In any quadratic function of the form \(y = a(x - h)^2 + k\), the vertex is the point \((h, k)\). This point is the peak or the lowest point on the graph, depending on whether the parabola opens upwards or downwards. In the quadratic function given, \(y = (x+1)^2 - 5\), it is evident that the function is already in the vertex form. This makes identifying the vertex straightforward: \(h = -1\) and \(k = -5\), so the vertex is at \((-1, -5)\).

The vertex is a crucial point on the graph because it represents either the maximum or minimum value of the quadratic function. Since quadratic functions create parabolas, for functions of the form \(a(x - h)^2 + k\) with \(a > 0\) (as in this case where \(a = 1\)), the parabola opens upwards, and the vertex is the minimum point.

The axis of symmetry is an invisible vertical line that divides the parabola into two mirror-image halves. Its equation can be derived directly from the vertex's x-coordinate.
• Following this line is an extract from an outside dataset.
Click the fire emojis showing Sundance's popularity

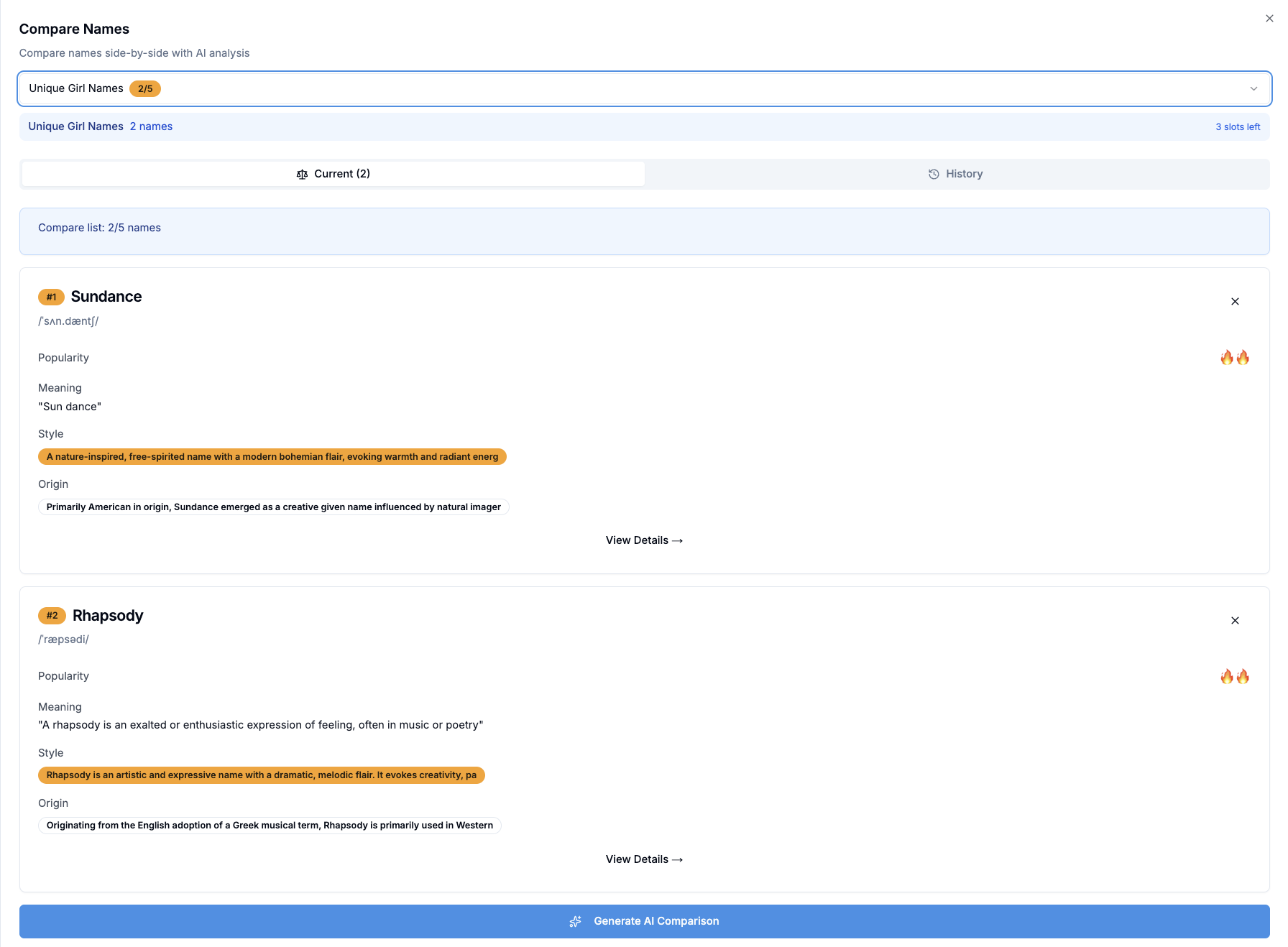click(1234, 357)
For any function \(y = a(x - h)^2 + k\), the axis of symmetry is \(x = h\).

For our quadratic function \(y = (x+1)^2 - 5\), since the vertex is at \((-1, -5)\), the axis of symmetry is \(x = -1\).
This line not only helps in drawing the parabola correctly but also ensures that symmetric points across this line have the same y-value.

• The axis of symmetry always passes through the vertex.
• When graphed, it serves as a guide for ensuring the symmetry of the parabola.
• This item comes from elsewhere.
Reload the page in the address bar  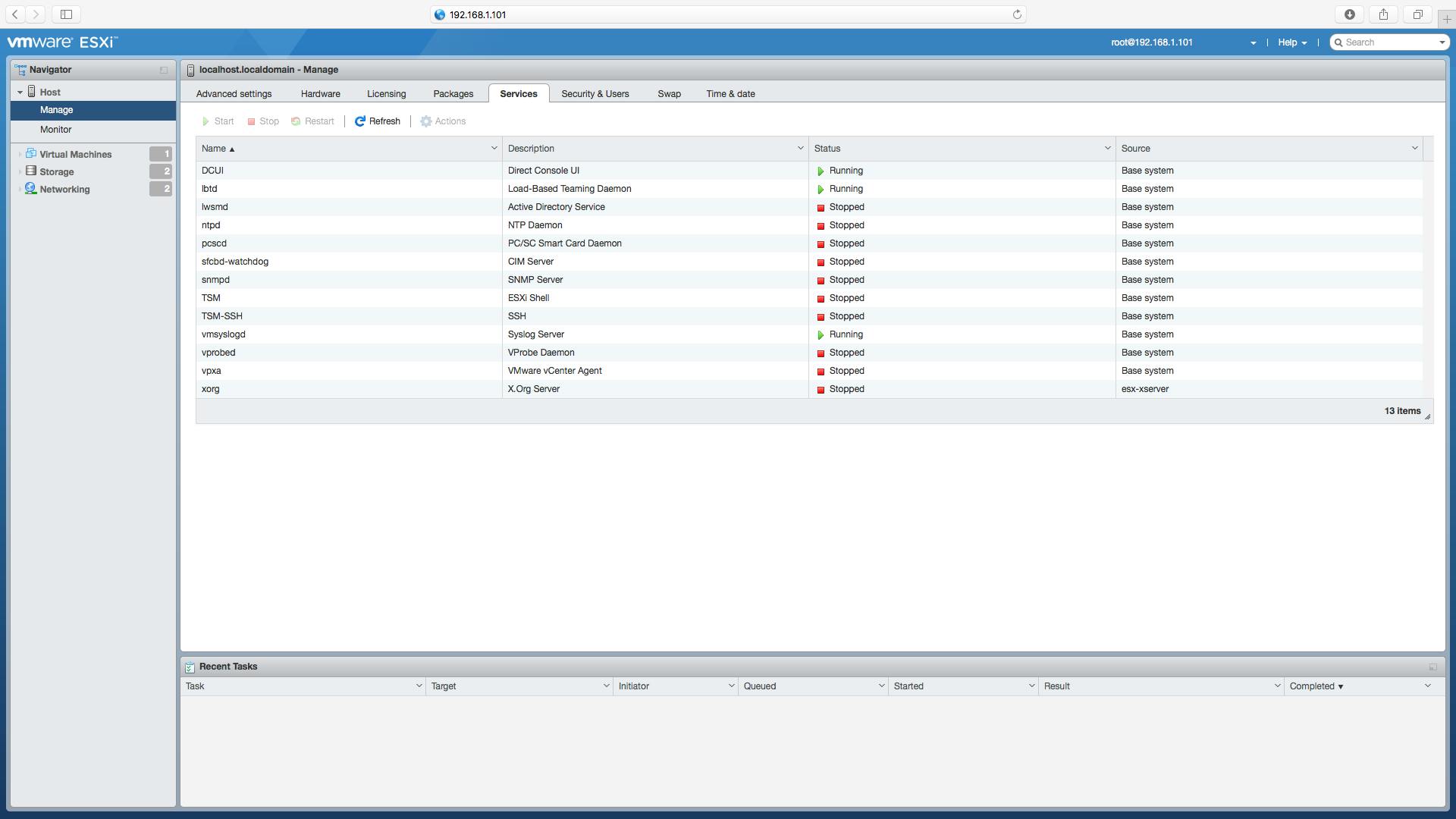coord(1017,14)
The x-intercepts of a quadratic function are the points where the graph crosses the x-axis. These are found by setting \(y = 0\) and solving the resulting equation for \(x\).

In our equation \(y = (x+1)^2 - 5\), set \(y = 0\):

• \((x+1)^2 - 5 = 0\)
• \((x+1)^2 = 5\)
• \(x+1 = \pm \sqrt{5}\)
• \(x = -1 \pm \sqrt{5}\)

This tells us the x-intercepts are at \((-1 + \sqrt{5}, 0)\) and \((-1 - \sqrt{5}, 0)\).
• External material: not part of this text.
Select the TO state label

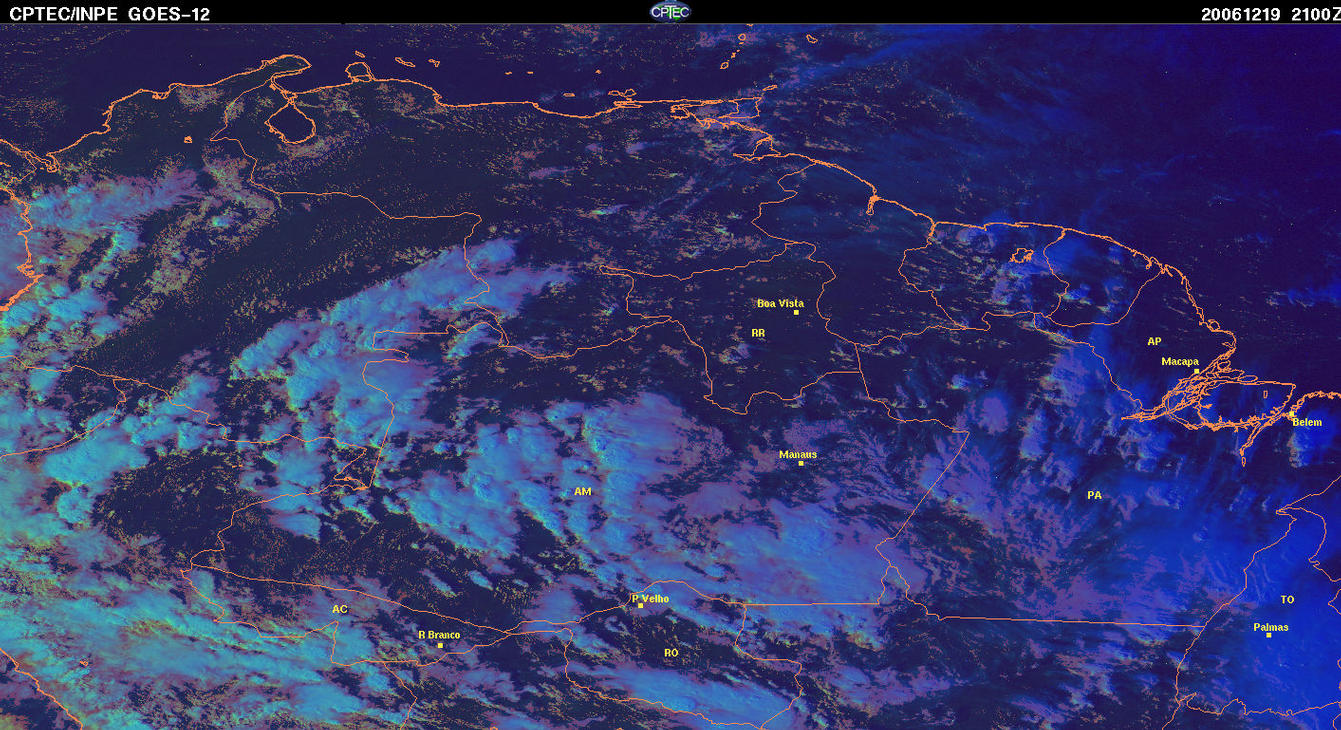click(1287, 600)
Finding x-intercepts is important in understanding the roots (solutions) of the quadratic equation and helps in verifying and graphing the quadratic function accurately.

The y-intercept is where the graph of the function crosses the y-axis. It can be found by substituting \(x = 0\) into the equation and solving for \(y\).
For the function \(y = (x+1)^2 - 5\), when \(x = 0\):

• \(y = (0+1)^2 - 5\)
• \(y = 1 - 5\)
• \(y = -4\)

Thus, the y-intercept is at \((0, -4)\).

The y-intercept provides a starting point for the graph on the y-axis and is essential for sketching the function as it helps determine the initial direction and steepness of the parabola from the y-axis.